# Excerpt
════════════════════
The College of Journalism and Communications offers several Bachelor of Science in Journalism, Media Production, Management, and Technology, Advertising, and Public relations. It offers Master of Arts in Journalism, mass communications, and Advertising, along with Ph.D.

===The Center for Public Interest Communications===
The Center for Public Interest Communications operates as a unit of the College of Journalism and Communications. The first of its kind in the nation, the Center studies, tests, and helps organizations apply behavioral, cognitive, and social science to create strategic communication designed to achieve positive social change.

Public interest communications is a science-driven approach to strategic communications that results in lasting change on an issue that transcends the interests of any single person or organization and advances our greater good.

The Center provides training to government agencies, universities, foundations, public interest communications agencies and nonprofits on how to incorporate elements of public interest communications in their work. It also partners with a number of organizations to help them create more effective communications strategies to drive positive social change. In addition, The Center develops workshops to share research with social change leaders and scientists to help them develop better communication strategies, and it hosts frank, an annual conference dedicated to public interest communications. It also publishes the Journal of Public Interest Communications, the first-ever, open-access, interdisciplinary journal featuring peer-reviewed research in the emerging field of public interest communications.

The Center grew out of The Frank Karel Chair in Public Interest Communications made possible by a $2 million grant made to the university in 2008 from Trellis Fund. The endowment was used to create a curriculum in public interest communications, and to mentor and advise students who plan to build careers in the field.
════════════════════
# The data
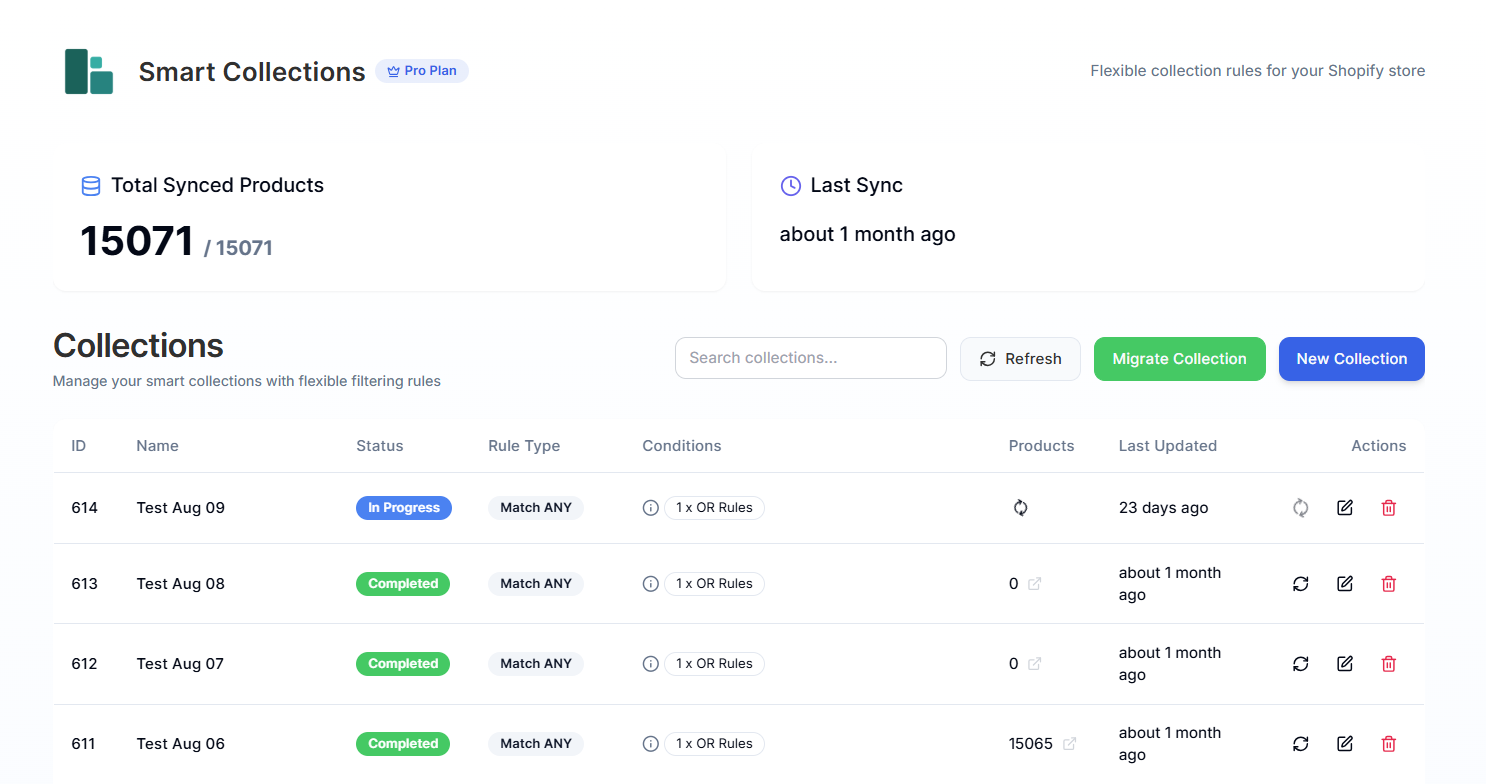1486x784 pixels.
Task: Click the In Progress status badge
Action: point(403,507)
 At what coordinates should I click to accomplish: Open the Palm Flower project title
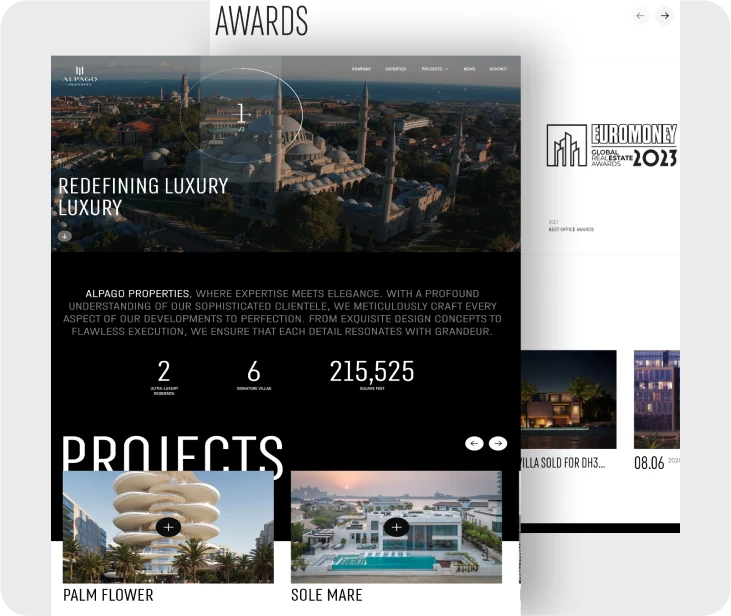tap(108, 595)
════════════════════
# Task statement
Please translate this sentence from the excerpt on the Center for Public Interest Communications into Spanish: "The endowment was used to create a curriculum in public interest communications, and to mentor and advise students who plan to build careers in the field."

# Result
La dotación se utilizó para crear un plan de estudios en comunicaciones de interés público y para orientar y asesorar a los estudiantes que planean desarrollar su carrera en este campo.